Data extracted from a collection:

=== Begin Enclosure ===

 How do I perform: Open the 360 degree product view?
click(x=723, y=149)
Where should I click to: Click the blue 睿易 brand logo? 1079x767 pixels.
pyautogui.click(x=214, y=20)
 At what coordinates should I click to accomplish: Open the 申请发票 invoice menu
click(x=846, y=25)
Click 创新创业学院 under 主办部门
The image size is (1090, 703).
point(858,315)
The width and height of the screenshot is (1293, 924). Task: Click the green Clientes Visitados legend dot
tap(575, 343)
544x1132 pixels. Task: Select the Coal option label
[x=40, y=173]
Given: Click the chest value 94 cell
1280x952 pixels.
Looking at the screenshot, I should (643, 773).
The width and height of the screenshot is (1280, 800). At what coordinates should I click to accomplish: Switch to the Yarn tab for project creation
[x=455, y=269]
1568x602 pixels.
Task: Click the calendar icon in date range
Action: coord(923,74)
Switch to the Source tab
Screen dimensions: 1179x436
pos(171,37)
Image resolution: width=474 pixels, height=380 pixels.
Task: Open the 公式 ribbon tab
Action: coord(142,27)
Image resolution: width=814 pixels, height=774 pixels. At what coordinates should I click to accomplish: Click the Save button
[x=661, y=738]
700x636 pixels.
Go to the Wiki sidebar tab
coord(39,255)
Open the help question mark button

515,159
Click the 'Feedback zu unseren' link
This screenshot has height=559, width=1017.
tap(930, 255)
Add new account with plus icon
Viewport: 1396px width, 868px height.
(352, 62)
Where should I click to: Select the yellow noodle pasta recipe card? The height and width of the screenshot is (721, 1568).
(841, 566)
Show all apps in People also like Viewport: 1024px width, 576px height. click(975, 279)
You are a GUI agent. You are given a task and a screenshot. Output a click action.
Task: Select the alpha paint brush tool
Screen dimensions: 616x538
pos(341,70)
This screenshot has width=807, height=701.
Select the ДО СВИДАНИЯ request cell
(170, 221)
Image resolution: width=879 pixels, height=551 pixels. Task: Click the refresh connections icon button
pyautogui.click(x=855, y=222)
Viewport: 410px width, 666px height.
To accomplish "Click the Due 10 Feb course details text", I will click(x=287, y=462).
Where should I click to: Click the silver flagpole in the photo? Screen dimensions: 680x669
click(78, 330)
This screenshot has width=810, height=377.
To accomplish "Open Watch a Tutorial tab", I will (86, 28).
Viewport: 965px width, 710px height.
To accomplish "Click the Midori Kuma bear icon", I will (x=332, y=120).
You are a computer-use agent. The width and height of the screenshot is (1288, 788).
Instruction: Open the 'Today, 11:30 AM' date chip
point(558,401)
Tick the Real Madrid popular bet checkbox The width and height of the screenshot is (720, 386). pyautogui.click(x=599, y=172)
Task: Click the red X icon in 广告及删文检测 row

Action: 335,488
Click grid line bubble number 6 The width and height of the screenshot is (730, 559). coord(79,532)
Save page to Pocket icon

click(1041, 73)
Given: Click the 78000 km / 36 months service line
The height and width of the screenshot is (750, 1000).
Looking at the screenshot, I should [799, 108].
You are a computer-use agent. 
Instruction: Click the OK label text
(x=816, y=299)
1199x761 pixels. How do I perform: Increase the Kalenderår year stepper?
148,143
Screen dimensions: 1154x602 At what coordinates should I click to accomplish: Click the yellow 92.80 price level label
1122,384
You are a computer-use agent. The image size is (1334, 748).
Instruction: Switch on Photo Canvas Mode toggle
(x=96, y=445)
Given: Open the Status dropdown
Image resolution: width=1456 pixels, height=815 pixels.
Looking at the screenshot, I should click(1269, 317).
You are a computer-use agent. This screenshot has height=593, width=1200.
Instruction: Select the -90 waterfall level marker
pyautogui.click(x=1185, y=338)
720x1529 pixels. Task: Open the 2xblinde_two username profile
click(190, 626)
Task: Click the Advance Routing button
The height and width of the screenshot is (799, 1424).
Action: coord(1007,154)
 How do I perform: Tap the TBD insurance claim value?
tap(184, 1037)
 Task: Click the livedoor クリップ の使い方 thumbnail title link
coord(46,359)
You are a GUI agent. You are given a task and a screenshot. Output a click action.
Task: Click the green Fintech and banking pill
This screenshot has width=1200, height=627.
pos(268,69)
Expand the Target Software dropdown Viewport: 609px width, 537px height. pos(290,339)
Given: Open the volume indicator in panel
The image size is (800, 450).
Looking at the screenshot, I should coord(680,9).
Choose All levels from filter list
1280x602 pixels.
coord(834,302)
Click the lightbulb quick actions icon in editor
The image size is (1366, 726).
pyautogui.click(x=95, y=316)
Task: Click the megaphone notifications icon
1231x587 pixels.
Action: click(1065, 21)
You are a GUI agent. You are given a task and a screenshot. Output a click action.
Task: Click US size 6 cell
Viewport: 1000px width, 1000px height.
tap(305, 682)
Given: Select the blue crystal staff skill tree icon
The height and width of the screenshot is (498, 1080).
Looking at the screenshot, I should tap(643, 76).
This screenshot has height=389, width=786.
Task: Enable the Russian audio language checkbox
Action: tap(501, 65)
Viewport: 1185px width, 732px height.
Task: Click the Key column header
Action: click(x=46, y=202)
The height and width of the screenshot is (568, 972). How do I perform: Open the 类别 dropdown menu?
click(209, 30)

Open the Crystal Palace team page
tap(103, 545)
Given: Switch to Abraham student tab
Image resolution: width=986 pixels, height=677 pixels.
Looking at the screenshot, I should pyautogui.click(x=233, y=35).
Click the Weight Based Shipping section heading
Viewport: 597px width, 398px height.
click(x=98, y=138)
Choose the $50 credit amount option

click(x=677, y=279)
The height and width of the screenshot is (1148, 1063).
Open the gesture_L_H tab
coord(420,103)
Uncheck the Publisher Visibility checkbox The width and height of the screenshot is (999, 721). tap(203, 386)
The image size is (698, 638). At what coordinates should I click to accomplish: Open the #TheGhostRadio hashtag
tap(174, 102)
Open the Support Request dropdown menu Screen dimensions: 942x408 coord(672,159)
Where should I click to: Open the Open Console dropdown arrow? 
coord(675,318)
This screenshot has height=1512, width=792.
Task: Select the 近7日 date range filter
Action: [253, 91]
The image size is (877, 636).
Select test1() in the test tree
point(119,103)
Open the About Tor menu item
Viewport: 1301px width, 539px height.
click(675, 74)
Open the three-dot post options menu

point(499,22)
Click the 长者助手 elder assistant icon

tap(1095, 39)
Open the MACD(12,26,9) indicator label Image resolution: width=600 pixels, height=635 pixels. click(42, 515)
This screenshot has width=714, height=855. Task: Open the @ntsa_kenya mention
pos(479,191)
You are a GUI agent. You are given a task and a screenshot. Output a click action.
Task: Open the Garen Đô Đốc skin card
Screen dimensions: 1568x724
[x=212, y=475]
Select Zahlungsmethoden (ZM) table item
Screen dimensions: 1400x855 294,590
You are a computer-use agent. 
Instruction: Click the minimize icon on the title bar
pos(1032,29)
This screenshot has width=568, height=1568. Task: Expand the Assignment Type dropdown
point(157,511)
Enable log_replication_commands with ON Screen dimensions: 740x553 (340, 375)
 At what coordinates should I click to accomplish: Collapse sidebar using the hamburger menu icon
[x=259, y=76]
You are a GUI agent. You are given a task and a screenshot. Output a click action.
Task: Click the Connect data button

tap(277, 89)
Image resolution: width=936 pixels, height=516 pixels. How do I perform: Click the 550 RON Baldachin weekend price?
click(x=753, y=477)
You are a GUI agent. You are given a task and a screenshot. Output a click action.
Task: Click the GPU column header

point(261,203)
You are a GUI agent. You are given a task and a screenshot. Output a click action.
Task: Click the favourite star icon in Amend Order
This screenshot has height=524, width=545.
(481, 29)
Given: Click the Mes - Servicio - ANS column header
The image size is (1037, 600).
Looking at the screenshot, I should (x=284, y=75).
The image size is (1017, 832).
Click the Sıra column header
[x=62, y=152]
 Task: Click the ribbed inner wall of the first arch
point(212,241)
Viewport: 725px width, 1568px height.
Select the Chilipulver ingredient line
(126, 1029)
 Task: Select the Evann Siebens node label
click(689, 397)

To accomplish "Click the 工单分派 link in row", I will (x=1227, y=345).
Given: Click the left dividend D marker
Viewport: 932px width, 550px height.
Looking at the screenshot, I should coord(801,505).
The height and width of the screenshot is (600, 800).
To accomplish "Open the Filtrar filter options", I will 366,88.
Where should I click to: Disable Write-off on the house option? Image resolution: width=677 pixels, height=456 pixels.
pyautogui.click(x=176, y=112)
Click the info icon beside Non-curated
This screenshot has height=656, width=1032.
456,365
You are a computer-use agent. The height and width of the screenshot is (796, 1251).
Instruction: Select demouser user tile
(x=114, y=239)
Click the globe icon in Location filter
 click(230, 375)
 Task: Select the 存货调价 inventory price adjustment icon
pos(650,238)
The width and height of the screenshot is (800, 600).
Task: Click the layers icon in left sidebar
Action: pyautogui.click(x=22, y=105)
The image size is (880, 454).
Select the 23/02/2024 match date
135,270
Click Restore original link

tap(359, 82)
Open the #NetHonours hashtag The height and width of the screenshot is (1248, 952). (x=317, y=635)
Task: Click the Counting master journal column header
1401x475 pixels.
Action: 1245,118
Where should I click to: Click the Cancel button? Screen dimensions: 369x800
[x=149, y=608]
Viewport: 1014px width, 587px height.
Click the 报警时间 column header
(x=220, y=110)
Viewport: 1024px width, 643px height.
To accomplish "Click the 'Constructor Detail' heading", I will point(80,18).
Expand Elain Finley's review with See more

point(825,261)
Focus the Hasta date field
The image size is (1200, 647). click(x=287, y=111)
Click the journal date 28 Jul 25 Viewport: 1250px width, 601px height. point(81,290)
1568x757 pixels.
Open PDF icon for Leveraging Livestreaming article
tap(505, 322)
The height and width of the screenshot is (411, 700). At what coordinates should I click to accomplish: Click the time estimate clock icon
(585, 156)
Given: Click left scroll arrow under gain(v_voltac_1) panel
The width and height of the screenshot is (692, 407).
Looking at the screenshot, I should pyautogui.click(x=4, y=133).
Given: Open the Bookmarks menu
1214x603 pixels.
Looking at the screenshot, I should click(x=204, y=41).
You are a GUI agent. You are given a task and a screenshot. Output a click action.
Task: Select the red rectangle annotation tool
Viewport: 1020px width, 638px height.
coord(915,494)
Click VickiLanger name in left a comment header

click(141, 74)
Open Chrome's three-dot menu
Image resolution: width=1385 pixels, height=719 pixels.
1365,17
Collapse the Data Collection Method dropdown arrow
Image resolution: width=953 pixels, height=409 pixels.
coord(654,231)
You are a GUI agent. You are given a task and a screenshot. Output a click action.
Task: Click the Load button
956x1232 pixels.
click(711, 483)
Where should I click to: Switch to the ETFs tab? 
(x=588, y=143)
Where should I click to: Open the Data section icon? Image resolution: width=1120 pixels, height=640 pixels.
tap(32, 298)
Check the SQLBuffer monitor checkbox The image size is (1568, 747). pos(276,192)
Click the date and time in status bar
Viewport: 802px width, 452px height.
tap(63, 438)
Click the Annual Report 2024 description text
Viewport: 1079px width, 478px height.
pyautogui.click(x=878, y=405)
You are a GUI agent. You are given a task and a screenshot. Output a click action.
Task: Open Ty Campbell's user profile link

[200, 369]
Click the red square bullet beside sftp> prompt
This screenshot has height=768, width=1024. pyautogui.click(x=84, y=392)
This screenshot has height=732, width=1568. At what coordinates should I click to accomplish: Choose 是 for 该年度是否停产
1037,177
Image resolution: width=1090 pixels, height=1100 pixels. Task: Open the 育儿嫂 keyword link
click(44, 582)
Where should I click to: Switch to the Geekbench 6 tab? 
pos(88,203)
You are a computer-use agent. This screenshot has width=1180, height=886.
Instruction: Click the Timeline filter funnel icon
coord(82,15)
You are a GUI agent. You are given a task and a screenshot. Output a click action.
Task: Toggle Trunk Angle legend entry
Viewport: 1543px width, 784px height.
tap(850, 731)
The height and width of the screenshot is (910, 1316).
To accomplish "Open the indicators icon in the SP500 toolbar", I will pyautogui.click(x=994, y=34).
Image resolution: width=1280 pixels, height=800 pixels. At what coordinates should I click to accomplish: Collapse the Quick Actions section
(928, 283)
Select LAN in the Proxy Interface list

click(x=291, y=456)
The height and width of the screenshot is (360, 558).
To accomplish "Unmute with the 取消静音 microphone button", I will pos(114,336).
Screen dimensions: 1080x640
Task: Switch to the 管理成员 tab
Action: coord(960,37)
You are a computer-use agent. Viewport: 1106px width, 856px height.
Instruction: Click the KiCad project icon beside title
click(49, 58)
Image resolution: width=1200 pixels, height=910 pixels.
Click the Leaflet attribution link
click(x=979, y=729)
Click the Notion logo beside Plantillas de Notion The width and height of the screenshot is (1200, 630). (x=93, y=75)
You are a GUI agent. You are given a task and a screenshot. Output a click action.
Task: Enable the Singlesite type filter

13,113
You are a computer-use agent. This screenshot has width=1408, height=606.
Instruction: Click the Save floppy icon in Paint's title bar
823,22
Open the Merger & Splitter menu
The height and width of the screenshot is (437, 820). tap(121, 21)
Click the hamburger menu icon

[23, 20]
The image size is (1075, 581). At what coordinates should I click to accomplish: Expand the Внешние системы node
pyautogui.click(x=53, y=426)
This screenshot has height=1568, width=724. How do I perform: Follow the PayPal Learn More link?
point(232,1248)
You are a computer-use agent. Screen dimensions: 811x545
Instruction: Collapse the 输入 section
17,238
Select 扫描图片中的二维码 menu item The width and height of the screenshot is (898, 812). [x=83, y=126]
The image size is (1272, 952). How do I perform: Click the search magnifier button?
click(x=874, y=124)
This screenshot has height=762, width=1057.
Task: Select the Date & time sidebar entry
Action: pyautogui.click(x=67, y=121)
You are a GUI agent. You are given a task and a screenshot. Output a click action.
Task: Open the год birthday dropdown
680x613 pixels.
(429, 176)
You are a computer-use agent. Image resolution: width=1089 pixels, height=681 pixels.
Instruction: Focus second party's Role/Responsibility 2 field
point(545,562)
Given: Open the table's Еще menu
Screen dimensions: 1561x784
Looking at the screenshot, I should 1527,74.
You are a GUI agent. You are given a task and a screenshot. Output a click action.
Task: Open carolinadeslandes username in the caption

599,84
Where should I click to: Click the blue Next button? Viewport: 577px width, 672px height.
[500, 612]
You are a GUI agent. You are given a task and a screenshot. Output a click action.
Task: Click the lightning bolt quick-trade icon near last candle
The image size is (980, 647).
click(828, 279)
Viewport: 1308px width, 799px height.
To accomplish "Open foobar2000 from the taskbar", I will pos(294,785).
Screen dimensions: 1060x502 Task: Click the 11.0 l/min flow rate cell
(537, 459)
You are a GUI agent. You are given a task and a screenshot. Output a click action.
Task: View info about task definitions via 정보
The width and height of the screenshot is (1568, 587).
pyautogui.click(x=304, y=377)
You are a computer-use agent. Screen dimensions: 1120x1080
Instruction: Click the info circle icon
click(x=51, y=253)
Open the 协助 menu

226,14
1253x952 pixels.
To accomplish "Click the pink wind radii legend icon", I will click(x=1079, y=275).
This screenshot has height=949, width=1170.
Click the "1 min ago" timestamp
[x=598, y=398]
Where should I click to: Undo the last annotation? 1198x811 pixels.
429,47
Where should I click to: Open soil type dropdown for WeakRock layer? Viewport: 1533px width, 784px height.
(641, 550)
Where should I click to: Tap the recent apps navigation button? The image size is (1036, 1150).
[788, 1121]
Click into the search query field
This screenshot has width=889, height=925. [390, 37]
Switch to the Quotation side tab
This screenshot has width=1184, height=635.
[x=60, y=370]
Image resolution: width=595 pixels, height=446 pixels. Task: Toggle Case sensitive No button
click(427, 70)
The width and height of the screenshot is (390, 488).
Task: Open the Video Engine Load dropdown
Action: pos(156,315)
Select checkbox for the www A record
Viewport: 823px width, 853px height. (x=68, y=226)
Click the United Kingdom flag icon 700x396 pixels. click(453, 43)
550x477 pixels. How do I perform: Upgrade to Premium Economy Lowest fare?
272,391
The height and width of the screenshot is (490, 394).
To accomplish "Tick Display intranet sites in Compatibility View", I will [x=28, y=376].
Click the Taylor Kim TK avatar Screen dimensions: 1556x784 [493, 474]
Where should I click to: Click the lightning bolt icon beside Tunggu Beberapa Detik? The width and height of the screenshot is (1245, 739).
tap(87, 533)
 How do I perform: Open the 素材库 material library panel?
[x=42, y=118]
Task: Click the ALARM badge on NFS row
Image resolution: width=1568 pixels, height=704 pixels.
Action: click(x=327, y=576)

=== End Enclosure ===

Search the entries for "journal" and copy each matching line.

Task: Click the Counting master journal column header
Click the journal date 28 Jul 25 Viewport: 1250px width, 601px height. point(81,290)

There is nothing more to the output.